------ TASK MATERIAL ------

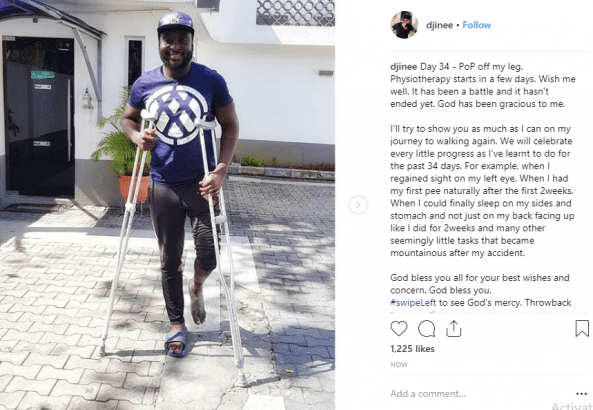This screenshot has width=593, height=410.
Task: Like the post with the heart icon
Action: point(399,329)
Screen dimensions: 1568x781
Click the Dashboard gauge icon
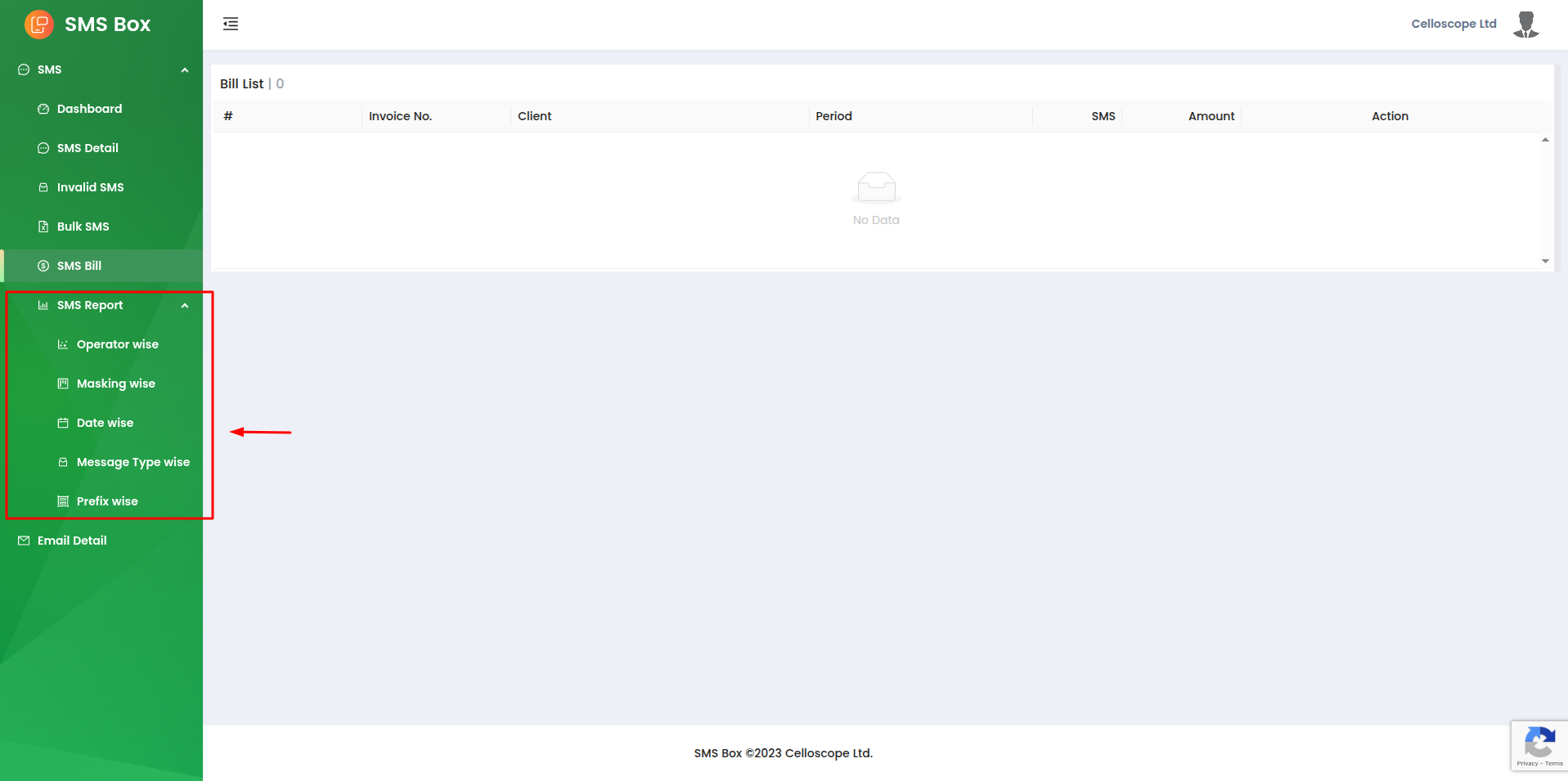[43, 109]
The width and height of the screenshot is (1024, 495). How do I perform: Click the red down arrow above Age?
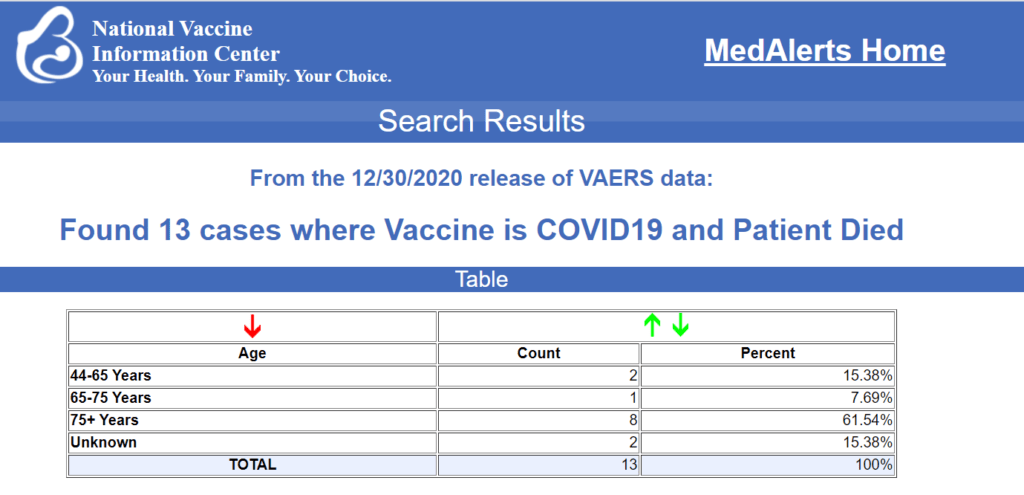(x=252, y=326)
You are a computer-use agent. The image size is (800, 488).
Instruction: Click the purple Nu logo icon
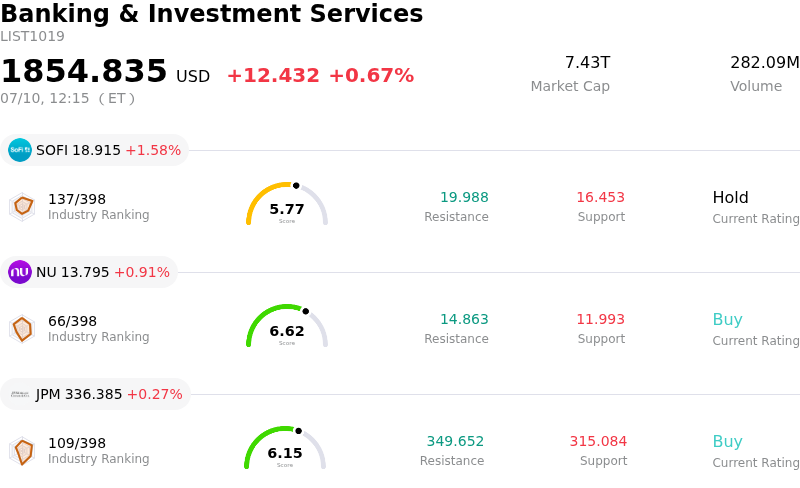(20, 272)
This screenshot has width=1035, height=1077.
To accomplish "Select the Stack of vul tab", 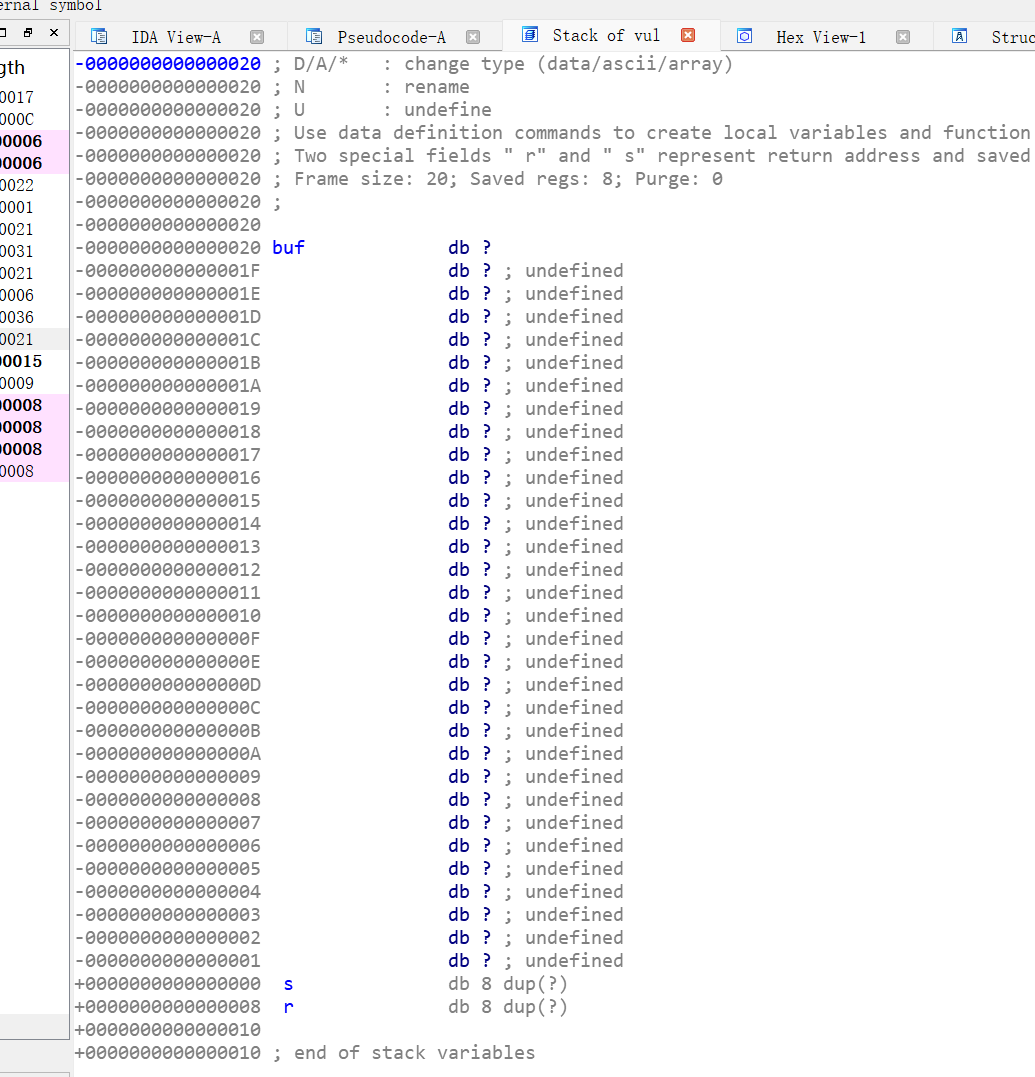I will point(606,35).
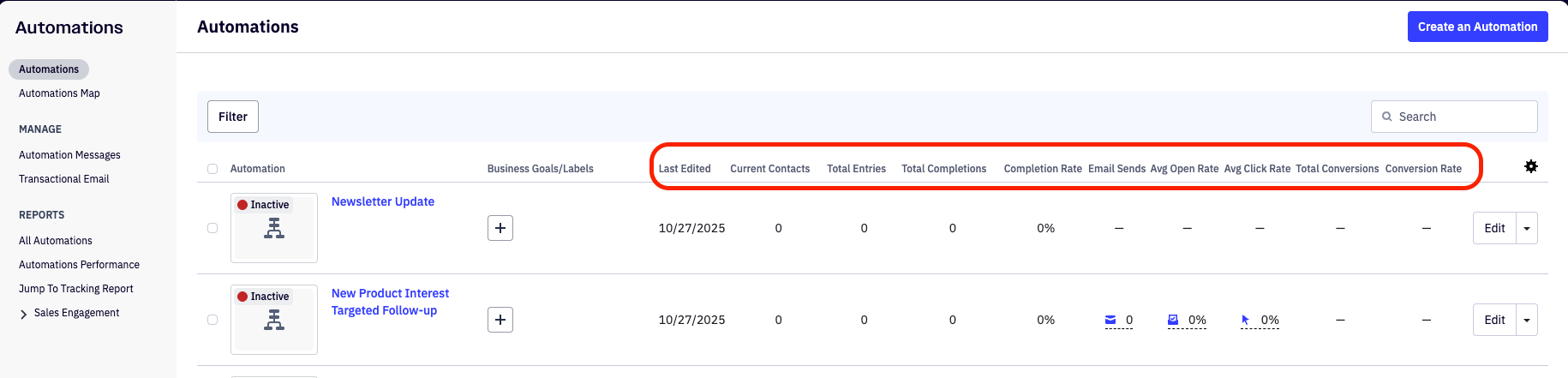Sort by Last Edited column header
The image size is (1568, 378).
coord(684,169)
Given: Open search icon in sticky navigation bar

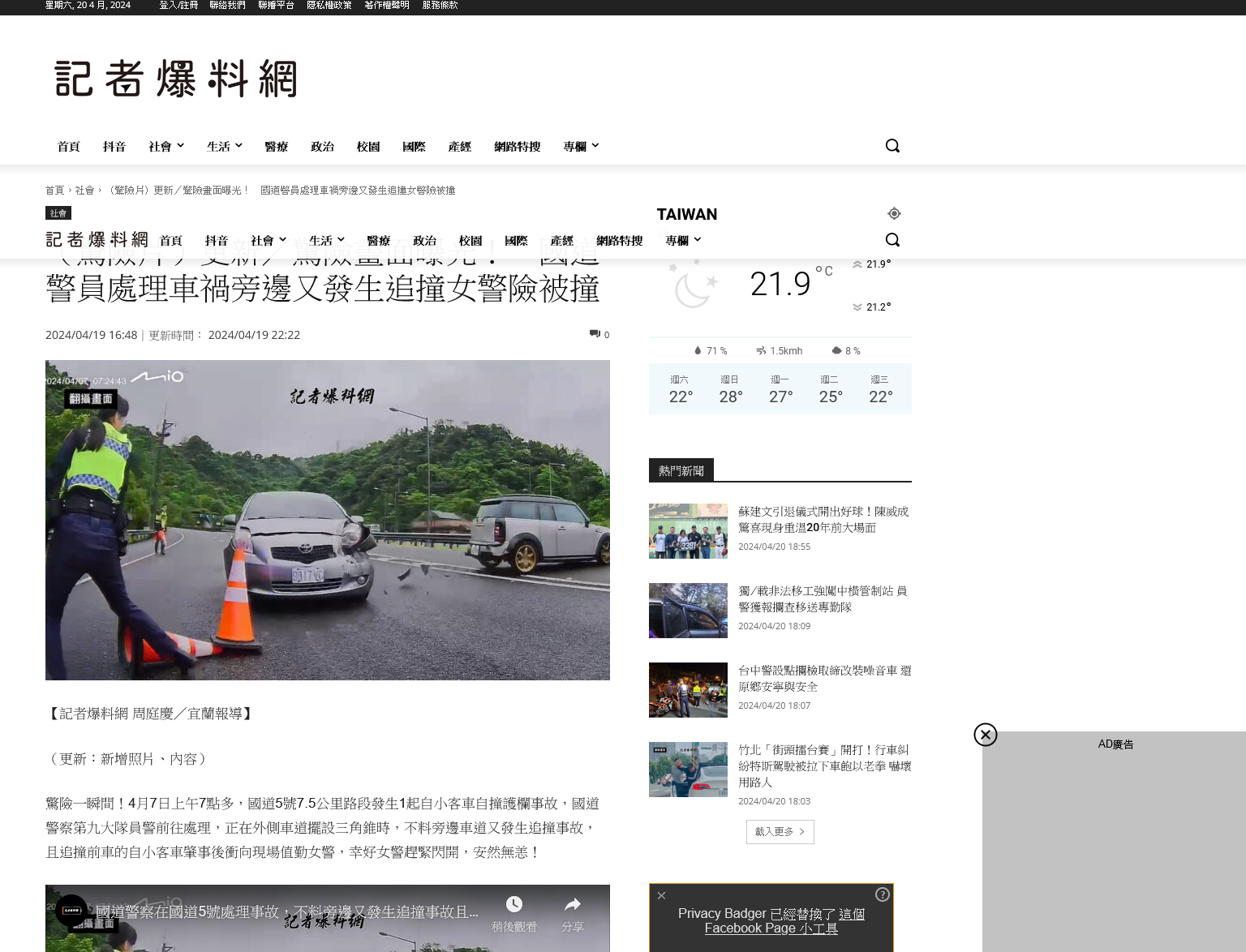Looking at the screenshot, I should pos(892,240).
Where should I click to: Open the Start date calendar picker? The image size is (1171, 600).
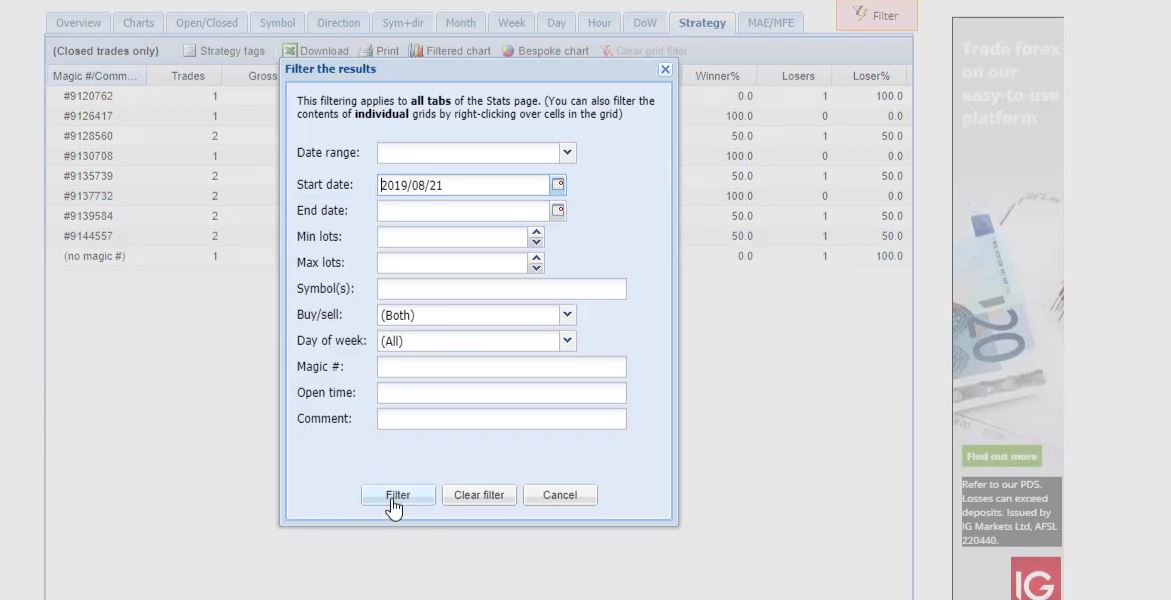[x=558, y=185]
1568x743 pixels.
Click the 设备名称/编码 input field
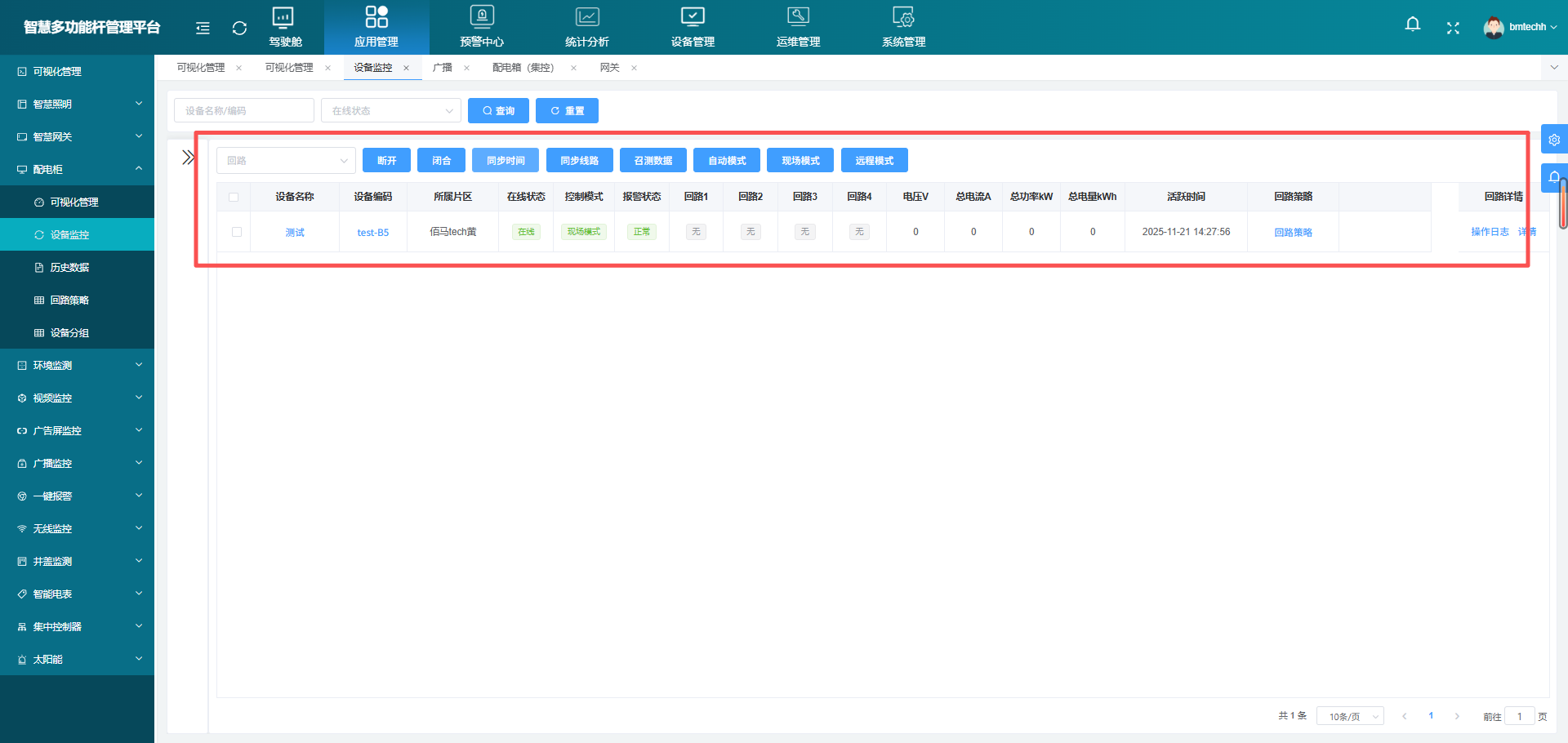pyautogui.click(x=244, y=111)
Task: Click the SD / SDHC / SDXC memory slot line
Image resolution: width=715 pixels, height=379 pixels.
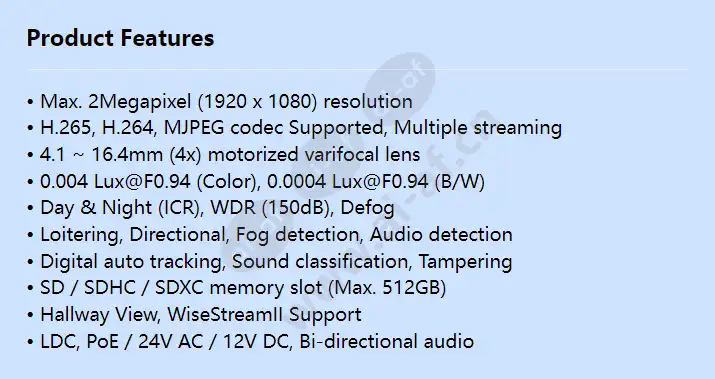Action: [236, 288]
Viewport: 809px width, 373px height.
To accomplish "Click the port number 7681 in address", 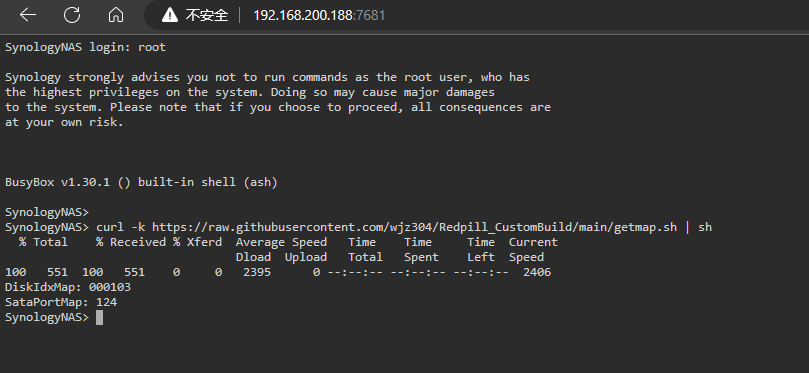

------

STATED TASK: Print the data exactly, starting with the line that contains "Viewport: 809px width, 373px height." and going on through the end of the data, and leave out the pictures.

FULL SOLUTION:
Viewport: 809px width, 373px height.
To accomplish "Click the port number 7681 in address", 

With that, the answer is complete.